How tongue detects high salt concentrations

Findings from a new study could serve as a springboard for the development of taste modulators to help control the appetite for a high-salt diet and reduce the ill effects of too much sodium, say researchers.

London: Findings from a new study could serve as a springboard for the development of taste modulators to help control the appetite for a high-salt diet and reduce the ill effects of too much sodium, say researchers.

Charles Zuker, PhD, and colleagues at Columbia University Medical Center have discovered how the tongue detects high concentrations of salt, the first step in a salt-avoiding behavior common to most mammals.

The sensation of saltiness is unique among the five basic tastes. Whereas mammals are always attracted to the tastes of sweet and umami, and repelled by sour and bitter, their behavioral response to salt dramatically changes with concentration.

"Salt taste in mammals can trigger two opposing behaviors. Mammals are attracted to low concentrations of salt; they will choose a salty solution over a salt-free one. But they will reject highly concentrated salt solutions, even when salt-deprived," said Dr. Charles Zuker, professor in the Departments of Biochemistry and Molecular Biophysics and of Neuroscience at Columbia University College of Physicians and Surgeons.

Over the past 15 years, the receptors and other cells on the tongue responsible for detecting sweet, sour, bitter, and umami tastes-as well as low concentrations of salt-have been uncovered largely through the efforts of Dr. Zuker and his collaborator Nicholas Ryba from the National Institute of Dental and Craniofacial Research.

"But we didn`t understand what was behind the aversion to high concentrations of salt," said Yuki Oka, a postdoctoral fellow in Dr. Zuker`s laboratory and the lead author of the study.

The researchers expected high-salt receptors to reside in cells committed only to detecting high salt.

Exercises:
(a) In the salt taste article, condense the paragraph that begins "The sensation of saltiness is unique" into a short bulleted list that keeps its main facts.
(b) According to the salt taste article, who was the lead author of the study?
(c) Translate this sentence from the salt taste article into Spanish: "The researchers expected high-salt receptors to reside in cells committed only to detecting high salt."
The records after the salt taste article were drawn from a separate source.

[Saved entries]

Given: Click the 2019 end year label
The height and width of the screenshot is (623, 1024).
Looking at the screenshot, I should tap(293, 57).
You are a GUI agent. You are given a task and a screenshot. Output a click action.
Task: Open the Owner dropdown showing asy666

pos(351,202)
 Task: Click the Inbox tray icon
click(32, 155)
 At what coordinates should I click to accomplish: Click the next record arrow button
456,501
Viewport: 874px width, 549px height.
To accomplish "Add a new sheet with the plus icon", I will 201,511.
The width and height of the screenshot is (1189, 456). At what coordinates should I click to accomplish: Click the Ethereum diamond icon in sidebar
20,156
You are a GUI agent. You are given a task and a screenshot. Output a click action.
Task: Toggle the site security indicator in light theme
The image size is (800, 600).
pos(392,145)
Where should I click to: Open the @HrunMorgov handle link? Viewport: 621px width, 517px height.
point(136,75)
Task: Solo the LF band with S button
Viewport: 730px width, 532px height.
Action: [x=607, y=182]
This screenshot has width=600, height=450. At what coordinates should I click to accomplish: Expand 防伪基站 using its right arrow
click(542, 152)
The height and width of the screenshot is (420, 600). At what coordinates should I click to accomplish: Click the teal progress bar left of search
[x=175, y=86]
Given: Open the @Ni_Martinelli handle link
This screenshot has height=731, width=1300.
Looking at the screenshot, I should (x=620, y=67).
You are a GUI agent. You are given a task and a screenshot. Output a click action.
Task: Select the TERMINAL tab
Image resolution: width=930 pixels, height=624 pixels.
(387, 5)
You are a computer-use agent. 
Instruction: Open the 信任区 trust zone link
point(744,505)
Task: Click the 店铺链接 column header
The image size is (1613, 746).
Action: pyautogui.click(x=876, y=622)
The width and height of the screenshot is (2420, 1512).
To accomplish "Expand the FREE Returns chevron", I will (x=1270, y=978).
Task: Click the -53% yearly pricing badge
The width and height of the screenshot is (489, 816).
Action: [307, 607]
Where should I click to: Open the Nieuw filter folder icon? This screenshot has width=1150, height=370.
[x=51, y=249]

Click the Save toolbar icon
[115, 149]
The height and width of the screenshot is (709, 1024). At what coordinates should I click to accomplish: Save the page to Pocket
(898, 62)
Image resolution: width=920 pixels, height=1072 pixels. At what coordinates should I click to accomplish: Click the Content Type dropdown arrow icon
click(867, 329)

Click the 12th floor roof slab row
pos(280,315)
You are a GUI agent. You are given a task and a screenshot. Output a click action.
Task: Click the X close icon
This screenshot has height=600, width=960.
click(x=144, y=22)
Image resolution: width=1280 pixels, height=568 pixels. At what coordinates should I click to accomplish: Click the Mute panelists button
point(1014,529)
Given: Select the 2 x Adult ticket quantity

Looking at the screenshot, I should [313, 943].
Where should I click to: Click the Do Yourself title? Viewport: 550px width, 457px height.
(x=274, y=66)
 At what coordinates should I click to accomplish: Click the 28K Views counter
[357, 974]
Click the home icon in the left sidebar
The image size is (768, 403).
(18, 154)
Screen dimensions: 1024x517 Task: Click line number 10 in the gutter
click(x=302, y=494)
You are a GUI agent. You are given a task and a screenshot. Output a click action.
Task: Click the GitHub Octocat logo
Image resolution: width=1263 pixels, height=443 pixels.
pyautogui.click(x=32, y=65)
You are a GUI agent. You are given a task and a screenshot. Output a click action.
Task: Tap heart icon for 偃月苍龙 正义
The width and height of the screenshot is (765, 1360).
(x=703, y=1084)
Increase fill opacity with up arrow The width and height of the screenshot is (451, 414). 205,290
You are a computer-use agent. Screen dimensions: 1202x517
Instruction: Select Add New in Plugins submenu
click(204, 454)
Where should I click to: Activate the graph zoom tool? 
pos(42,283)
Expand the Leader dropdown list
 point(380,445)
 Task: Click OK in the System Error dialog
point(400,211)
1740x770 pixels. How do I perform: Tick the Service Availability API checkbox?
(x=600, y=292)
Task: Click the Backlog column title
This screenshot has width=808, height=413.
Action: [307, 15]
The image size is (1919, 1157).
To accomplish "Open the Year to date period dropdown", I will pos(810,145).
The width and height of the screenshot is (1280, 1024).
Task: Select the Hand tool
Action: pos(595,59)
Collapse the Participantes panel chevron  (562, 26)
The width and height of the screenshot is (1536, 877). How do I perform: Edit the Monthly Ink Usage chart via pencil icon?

Answers to the exercises:
(a)
- Saltiness is unique among the five basic tastes.
- Mammals are always attracted to sweet and umami.
- Mammals are always repelled by sour and bitter.
- Their response to salt changes dramatically with concentration.

(b) Yuki Oka, a postdoctoral fellow in Dr. Zuker's laboratory.

(c) Los investigadores esperaban que los receptores de altas concentraciones de sal se encontraran en células dedicadas exclusivamente a detectar altas concentraciones de sal.